■ QUOTED PASSAGE ■

]
Trauma (or at least extremely overrated. People waste so much time on FAST in stable patients or those with clear indications for OR. I see maybe one patient a year who actually warrants a FAST)
Yes, I think this is due to the FAST being poorly understood and poorly taught. Everyone gets a FAST during residency for training purposes. However, the traditional FAST is really only for unstable patients with uncertain OR vs. CT vs. IR and to assist the surgeon in decision making.
(also, in multi-trauma activations, the stable patient with free fluid gets the CT before the other stable patients)
That said, although useful and acceptable, I feel the framework I just described above is outdated.
It amazes me with all of these UTS-fellowship trained attendings and UTS programs in residency that we still train residents on the FAST.
Rather, a modified E-FAST is what should be taught. In the unstable polytrauma patient, I initially don't care at all if there is free fluid in Morrison's or around the bladder. There's nothing we can do about that in the ED.
However, if there is PTX or HTX (especially large) or a pericardial effusion, there's a lot I can do about that. If I don't rapidly diagnose and intervene, these "salvageable" patients may die.
The unstable polytrauma patient doesn't need an immediate look for peritoneal free fluid; this patient needs a quick look anteriorly for PTX and a look at both costophrenic angles. Then, if the doc want to slide down to spleno-renal or Morrison's vs. quick echo -- well, that's dealer's choice. Then you are back to the "traditional FAST" framework and indications as I described above.
So, the number of mE-FAST exams per year, I believe, is equal to the number of unstable trauma patients you see.
But, I also agree that the number of traditional FAST exams is probably very small indeed (see indications above).
I also I think -- and here is the controversial part, I know -- the lack of understanding regarding FAST vs mE-FAST is another indicator of the lack of understanding about trauma (especially ED intervention vs. IR vs. OR vs. CT) that is a sad product of the EM world believing trauma is just cookbook and ATLS is sufficient. This is a shame the EM world has yet to acknowledge.

■ WORK INSTRUCTIONS ■
1. According to the FAST discussion, which findings in an unstable polytrauma patient are ones the ED doctor can do a lot about?
2. In the FAST discussion, why does the writer say the unstable polytrauma patient first needs a look for PTX and at the costophrenic angles rather than for peritoneal free fluid?
3. Reproduce the passage of the FAST discussion starting at "Yes, I think" and ending at "on the FAST.".

■ SUPPLIED DATA ■
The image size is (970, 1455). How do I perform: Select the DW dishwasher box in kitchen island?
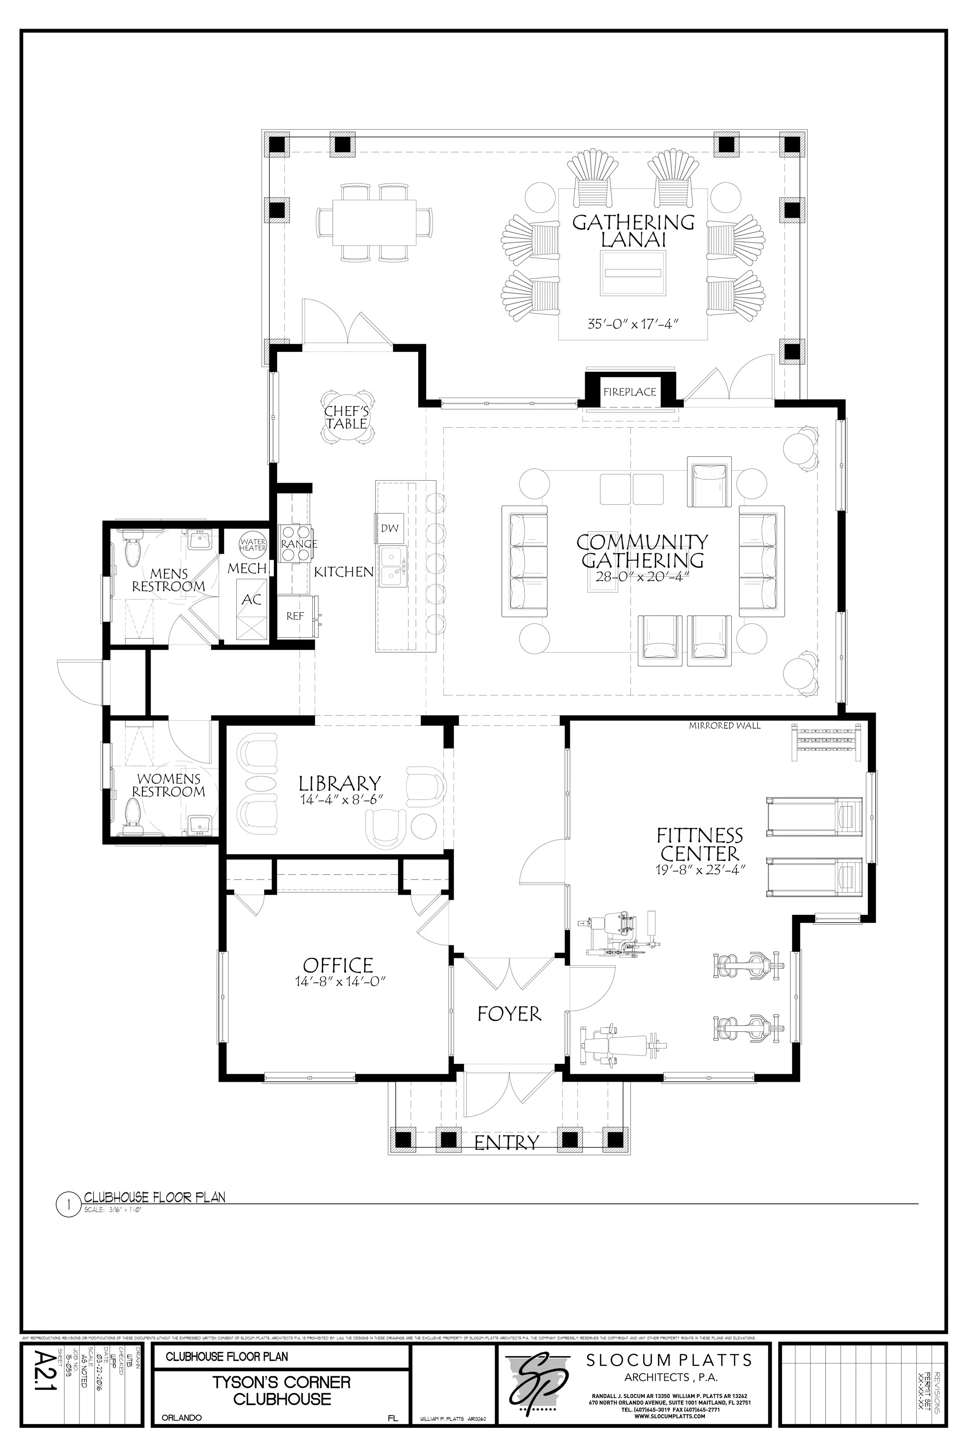click(x=389, y=528)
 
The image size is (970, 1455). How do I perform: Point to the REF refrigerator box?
click(x=295, y=616)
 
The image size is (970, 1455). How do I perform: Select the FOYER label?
click(x=509, y=1013)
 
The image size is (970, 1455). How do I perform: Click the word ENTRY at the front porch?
click(x=507, y=1142)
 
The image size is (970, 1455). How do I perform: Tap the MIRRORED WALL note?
click(x=724, y=726)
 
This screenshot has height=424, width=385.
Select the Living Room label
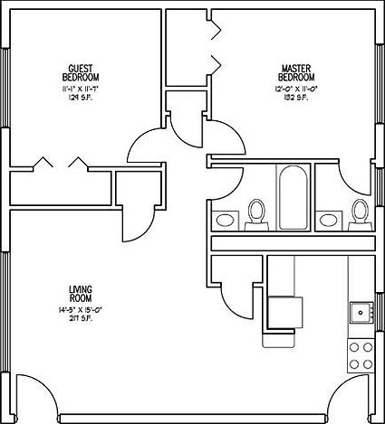[80, 294]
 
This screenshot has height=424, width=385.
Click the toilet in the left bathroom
[255, 213]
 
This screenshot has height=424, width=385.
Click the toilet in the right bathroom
[359, 213]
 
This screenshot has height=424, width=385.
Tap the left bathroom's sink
[226, 219]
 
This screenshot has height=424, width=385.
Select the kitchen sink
[360, 313]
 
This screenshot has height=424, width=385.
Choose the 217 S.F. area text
[80, 318]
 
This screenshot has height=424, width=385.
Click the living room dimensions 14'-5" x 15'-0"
[80, 309]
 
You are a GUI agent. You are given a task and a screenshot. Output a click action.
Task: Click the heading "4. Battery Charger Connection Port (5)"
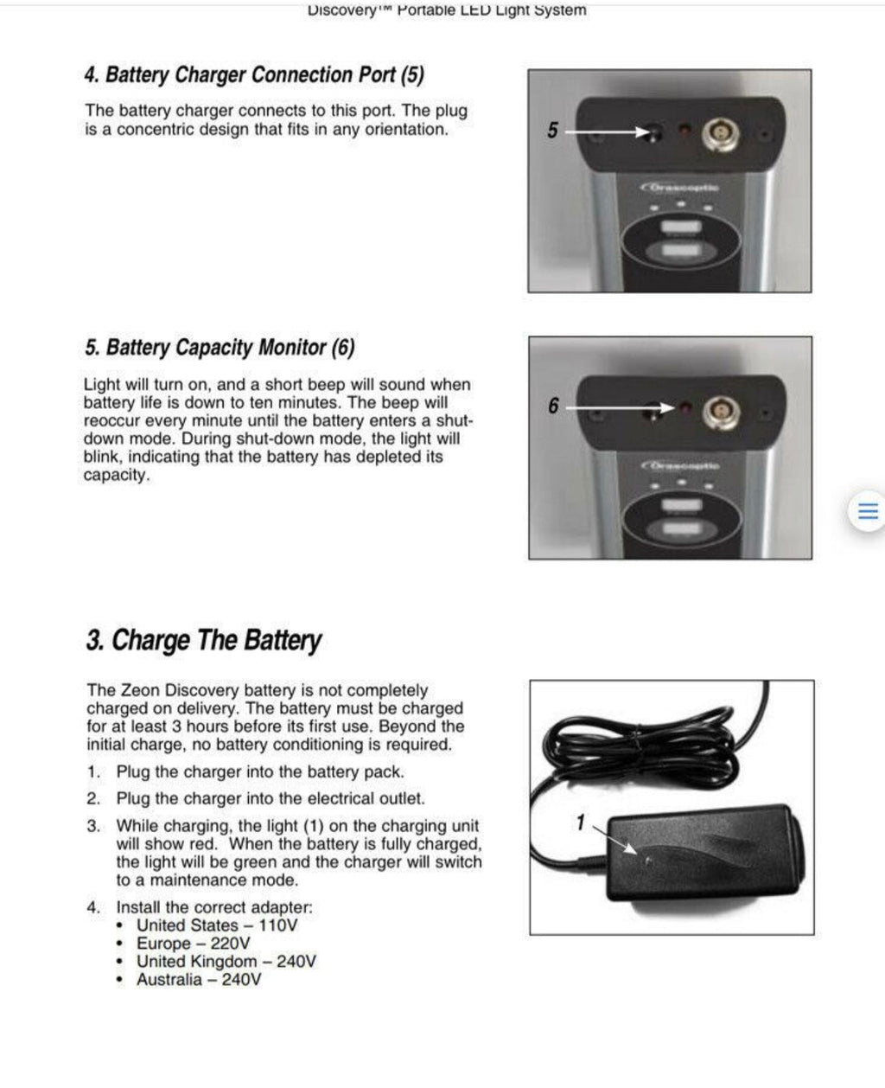click(254, 75)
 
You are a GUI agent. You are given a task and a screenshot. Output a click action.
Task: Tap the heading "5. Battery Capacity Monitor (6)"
click(220, 348)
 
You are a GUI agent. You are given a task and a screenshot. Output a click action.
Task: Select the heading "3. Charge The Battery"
click(203, 641)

■ RESPONSES BY TASK ■
1.
- Pneumothorax (PTX)
- Hemothorax (HTX), especially a large one
- Pericardial effusion

2. Nothing can be done in the ED about free fluid in Morrison's pouch or around the bladder. A PTX, HTX or pericardial effusion can be treated there. Without rapid diagnosis and intervention, these "salvageable" patients may die.

3.
Yes, I think this is due to the FAST being poorly understood and poorly taught. Everyone gets a FAST during residency for training purposes. However, the traditional FAST is really only for unstable patients with uncertain OR vs. CT vs. IR and to assist the surgeon in decision making.
(also, in multi-trauma activations, the stable patient with free fluid gets the CT before the other stable patients)
That said, although useful and acceptable, I feel the framework I just described above is outdated.
It amazes me with all of these UTS-fellowship trained attendings and UTS programs in residency that we still train residents on the FAST.